## WRITTEN INSTRUCTION A
Answer these questions about the comments on deep-water intake pipes:
(i) What two things does the first comment say would have to be designed or pumped down the pipe to pig it?
(ii) How often do "sea breezes" and "land breezes" reverse?
(iii) In which forum at Eng-Tips does the last comment suggest posting it?

— BEGIN EXCERPTED TEXT —

Neil, it depends on the water intake point. Water rising from a mile down may not have anything in it to worry about. And it’s fairly easy to pig it. They just need to design a huge pig launcher and pump a large pig down the pipe.
Perhaps these carbonutters should stick a pipe up their collective asses… just saying.
OK. Yeah. Right. Sure. Uh-uh. (Do four positives make a negative, if three lefts make a right turn and two negatives make a positive?)
They argue that “sea ice would be melted” if their scheme were implemented because “clouds would be affected ” in fifty years. ??? The total electric energy needed by ALL of humanity would not be created ANYWHERE near the limited areas of sea ice now – nor in fifty years.
They argue that “clouds would be affected ” claiming they would be deceased since cold air is denser than warm air – which is true. And “sea breezes” and “land breezes” reverse every 12 hours as the land heats up (everywhere) faster than the sea in the day, and cools faster than the sea in the night skies of darkness. Their pipe dreams will not change that.
They are assuming “cold deep water” are available near the shore – but the entire north American Atlantic coast, All of the Baltic coasts off of Europe, all of the Mediterranean coasts, most of the Asian coasts, and most of the African coastlines – where people need electricity – are shallow continental shelves NOT available with handy-California-type deep cold water offshore!
So … They could develop these, and not find anyplace where they could work where electricity is needed.
Except where a 200 – 300 mile underwater electric extension cable is available… That would further increase losses.
Let’s post it over at Eng-Tips in the process engineering forum.

— END EXCERPTED TEXT —

## WRITTEN INSTRUCTION B
Which lines of the records contain the string "recorder"? Show each of them.

— BEGIN MATERIAL FOR THIS TASK —

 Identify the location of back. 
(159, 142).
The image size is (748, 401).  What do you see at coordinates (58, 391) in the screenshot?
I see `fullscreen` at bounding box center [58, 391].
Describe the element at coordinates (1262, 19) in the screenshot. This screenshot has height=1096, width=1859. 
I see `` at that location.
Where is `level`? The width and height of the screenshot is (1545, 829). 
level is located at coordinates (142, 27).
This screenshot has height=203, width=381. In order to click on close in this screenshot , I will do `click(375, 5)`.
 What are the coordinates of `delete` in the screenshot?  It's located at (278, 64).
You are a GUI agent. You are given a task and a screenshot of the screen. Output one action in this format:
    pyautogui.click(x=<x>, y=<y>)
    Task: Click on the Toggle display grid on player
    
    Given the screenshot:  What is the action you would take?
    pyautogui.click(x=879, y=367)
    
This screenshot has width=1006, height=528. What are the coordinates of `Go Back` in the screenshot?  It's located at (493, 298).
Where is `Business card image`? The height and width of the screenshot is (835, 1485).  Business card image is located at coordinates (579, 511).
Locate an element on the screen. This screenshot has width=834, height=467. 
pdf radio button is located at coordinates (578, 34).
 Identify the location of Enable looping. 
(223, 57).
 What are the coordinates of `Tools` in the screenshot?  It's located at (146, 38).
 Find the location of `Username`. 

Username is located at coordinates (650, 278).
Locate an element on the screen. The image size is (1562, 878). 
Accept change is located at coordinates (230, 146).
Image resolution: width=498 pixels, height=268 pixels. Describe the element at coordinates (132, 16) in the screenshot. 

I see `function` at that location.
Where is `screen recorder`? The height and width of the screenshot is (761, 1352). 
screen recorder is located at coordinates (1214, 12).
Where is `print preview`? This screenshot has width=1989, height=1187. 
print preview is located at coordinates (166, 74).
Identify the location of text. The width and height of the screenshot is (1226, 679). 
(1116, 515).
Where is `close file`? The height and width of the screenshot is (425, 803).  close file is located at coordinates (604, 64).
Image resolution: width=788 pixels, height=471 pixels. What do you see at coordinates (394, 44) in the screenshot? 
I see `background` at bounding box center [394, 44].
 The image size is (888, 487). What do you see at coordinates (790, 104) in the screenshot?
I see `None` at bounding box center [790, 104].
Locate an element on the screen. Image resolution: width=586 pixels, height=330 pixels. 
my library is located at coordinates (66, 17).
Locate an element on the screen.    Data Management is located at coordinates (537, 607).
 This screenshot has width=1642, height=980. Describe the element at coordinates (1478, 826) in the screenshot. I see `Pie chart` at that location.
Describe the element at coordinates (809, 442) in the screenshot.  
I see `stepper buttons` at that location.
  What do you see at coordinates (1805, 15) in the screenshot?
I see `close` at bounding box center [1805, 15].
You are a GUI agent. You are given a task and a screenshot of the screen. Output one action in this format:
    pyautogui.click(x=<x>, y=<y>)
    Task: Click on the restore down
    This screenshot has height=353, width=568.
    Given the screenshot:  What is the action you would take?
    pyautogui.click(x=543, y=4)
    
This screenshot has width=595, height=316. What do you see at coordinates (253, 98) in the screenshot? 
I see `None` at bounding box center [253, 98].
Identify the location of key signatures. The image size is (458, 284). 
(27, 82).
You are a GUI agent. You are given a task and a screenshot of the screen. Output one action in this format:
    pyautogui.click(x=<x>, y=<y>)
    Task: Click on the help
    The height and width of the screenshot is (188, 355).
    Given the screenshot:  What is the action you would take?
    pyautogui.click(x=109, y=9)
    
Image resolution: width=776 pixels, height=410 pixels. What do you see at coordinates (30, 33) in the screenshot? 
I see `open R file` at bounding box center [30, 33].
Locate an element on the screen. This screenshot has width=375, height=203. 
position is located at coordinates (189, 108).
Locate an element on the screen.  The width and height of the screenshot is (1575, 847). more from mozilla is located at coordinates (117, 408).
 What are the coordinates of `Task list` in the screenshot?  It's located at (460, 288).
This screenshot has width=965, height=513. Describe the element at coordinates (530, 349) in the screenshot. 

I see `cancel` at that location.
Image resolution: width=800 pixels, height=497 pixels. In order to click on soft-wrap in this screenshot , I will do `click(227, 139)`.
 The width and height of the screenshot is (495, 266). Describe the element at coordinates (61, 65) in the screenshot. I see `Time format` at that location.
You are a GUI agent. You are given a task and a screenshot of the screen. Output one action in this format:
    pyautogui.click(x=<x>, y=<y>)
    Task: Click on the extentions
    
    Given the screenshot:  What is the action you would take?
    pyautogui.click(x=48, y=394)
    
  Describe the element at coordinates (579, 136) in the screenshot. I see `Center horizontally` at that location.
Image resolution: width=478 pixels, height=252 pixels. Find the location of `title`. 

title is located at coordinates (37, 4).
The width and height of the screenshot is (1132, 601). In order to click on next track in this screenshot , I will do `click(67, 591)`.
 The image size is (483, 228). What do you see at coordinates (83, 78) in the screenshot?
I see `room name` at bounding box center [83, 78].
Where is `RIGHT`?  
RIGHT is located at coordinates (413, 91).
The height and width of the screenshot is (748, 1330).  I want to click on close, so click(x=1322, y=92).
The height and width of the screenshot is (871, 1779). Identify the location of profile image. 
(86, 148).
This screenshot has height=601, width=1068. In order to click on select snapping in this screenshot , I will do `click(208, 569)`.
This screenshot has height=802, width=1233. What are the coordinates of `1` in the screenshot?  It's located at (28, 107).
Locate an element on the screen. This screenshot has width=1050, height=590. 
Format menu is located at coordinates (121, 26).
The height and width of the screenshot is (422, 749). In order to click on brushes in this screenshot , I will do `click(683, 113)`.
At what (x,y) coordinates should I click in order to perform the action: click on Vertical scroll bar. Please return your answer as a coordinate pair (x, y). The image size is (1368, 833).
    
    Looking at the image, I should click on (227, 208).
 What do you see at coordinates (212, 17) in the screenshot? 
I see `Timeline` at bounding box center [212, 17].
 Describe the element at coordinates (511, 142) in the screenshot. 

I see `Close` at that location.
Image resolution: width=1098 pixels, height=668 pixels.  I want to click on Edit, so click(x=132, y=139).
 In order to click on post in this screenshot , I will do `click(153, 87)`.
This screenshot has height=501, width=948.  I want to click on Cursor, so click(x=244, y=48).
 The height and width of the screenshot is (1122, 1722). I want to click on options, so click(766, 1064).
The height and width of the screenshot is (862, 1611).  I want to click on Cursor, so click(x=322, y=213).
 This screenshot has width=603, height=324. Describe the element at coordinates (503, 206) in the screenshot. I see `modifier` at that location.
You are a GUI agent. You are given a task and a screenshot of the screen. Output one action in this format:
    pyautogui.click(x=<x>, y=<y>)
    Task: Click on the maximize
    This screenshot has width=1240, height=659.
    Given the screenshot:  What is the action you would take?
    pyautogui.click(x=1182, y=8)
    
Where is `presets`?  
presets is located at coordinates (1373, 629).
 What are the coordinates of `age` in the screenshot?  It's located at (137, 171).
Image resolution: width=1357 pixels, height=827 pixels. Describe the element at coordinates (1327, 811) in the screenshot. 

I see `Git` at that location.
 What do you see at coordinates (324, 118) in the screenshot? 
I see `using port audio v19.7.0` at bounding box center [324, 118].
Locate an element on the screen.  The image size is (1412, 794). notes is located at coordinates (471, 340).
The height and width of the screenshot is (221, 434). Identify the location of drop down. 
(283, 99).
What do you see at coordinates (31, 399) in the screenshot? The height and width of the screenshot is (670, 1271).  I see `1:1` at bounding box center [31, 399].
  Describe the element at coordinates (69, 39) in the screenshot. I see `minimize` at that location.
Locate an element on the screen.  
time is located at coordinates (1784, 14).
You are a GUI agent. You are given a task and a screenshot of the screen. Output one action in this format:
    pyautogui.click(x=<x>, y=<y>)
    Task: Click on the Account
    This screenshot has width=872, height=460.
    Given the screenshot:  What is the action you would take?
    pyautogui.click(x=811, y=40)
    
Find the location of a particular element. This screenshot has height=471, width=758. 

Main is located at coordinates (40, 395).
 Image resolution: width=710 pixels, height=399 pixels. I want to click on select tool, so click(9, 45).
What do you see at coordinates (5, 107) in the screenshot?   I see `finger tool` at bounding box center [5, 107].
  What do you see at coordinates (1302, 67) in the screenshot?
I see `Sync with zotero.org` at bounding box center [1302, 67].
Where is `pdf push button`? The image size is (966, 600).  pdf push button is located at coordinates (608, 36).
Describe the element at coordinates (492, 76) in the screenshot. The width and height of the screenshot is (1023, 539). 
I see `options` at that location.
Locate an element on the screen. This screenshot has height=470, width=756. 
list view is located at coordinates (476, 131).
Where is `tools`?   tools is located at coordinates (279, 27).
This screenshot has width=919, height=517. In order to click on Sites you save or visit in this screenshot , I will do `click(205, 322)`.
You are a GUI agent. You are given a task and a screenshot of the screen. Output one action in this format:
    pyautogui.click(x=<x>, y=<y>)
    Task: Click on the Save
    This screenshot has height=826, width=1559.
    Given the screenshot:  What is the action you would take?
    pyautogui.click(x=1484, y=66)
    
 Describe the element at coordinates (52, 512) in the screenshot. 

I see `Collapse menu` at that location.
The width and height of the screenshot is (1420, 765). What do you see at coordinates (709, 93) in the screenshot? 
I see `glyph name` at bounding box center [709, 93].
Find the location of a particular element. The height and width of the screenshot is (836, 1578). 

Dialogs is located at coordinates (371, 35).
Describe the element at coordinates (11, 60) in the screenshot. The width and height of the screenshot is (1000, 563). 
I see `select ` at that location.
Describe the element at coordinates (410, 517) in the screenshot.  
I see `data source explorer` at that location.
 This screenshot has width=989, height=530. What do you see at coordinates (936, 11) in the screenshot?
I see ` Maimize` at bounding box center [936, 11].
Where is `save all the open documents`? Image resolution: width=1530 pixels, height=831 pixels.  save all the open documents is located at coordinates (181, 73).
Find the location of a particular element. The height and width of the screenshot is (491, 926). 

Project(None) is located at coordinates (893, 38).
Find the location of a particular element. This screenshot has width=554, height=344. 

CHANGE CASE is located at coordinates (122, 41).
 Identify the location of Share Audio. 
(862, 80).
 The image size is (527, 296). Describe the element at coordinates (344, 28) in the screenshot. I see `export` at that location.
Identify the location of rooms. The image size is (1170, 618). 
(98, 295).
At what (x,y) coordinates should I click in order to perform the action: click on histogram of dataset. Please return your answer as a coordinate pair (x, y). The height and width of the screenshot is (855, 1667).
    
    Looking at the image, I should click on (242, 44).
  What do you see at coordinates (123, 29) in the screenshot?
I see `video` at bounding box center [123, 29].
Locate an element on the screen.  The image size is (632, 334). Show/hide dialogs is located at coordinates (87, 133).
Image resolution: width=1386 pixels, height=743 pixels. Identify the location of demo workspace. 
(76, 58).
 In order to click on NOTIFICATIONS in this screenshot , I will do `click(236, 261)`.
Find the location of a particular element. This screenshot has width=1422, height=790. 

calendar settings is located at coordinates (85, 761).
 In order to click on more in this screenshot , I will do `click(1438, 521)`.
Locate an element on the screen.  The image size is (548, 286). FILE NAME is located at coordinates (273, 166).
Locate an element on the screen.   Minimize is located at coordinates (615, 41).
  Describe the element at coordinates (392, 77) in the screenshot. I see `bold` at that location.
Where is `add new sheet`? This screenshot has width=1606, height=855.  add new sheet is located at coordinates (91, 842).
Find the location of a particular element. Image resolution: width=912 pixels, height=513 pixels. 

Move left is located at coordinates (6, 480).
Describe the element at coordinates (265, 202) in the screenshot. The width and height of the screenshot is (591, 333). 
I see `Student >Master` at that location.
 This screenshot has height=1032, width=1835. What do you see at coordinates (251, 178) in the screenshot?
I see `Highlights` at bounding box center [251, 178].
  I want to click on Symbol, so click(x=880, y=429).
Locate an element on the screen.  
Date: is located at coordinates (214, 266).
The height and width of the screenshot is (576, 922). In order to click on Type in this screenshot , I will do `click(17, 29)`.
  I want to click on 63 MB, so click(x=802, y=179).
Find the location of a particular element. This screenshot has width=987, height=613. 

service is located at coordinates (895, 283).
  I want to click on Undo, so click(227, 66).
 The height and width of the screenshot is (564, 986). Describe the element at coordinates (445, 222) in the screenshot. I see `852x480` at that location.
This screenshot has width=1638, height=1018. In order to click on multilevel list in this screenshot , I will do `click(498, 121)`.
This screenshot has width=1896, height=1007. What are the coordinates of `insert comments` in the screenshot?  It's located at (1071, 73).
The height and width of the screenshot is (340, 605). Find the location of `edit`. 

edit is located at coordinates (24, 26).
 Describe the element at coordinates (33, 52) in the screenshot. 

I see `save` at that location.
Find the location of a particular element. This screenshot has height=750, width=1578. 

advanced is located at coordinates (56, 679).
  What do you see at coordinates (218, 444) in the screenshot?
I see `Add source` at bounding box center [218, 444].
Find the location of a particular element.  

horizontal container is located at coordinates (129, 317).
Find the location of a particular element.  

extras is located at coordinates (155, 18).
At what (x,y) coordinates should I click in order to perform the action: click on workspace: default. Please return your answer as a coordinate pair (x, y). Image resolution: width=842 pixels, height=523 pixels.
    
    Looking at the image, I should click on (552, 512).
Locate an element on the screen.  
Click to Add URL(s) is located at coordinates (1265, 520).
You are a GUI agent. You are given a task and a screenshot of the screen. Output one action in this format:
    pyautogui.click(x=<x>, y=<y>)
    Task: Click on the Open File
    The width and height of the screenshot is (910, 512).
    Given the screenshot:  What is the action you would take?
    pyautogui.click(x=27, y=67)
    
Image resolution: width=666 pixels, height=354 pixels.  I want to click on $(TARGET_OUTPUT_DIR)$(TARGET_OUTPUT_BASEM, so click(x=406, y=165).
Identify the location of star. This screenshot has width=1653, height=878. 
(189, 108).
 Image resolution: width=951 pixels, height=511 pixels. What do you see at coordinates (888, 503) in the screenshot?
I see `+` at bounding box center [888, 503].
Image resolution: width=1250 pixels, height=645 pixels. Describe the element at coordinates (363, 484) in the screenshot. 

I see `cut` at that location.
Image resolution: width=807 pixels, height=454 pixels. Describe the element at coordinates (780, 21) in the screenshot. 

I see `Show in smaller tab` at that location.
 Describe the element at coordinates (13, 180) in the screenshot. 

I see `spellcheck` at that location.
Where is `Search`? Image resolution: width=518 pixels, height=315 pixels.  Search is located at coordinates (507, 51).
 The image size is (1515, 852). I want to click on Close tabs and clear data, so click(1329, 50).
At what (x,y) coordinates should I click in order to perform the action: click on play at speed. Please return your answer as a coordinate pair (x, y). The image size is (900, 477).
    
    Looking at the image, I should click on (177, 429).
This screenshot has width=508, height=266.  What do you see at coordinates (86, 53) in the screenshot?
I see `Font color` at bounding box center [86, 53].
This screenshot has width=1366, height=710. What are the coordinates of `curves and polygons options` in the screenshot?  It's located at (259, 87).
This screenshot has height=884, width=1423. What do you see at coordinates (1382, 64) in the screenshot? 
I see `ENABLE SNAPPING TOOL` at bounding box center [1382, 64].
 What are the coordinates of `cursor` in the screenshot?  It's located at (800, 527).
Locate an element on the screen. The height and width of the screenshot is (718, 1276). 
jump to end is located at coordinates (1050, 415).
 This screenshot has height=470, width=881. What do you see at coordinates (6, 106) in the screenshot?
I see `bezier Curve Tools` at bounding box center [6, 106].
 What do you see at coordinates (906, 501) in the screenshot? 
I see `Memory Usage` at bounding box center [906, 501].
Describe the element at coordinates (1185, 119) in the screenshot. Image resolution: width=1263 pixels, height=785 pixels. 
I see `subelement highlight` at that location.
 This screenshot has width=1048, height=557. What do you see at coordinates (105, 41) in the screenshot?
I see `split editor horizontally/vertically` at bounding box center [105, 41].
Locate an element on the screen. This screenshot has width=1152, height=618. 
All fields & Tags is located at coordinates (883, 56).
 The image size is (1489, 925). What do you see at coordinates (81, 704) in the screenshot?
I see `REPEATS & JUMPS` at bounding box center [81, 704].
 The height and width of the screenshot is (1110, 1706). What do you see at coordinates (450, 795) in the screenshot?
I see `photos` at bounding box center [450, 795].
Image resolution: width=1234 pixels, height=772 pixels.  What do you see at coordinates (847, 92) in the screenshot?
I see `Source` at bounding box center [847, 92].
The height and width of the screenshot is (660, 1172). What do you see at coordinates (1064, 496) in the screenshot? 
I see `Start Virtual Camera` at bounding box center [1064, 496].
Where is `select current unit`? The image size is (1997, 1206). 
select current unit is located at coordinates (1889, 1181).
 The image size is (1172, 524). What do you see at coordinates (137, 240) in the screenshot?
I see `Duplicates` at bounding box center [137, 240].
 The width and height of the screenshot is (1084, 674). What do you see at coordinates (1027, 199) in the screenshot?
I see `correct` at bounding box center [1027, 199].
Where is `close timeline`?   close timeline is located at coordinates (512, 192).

— END MATERIAL FOR THIS TASK —

## FULL SOLUTION A
(i) A huge pig launcher, and a large pig to pump down the pipe.
(ii) Every 12 hours.
(iii) The process engineering forum.

## FULL SOLUTION B
Where is `screen recorder`? The height and width of the screenshot is (761, 1352). 
screen recorder is located at coordinates (1214, 12).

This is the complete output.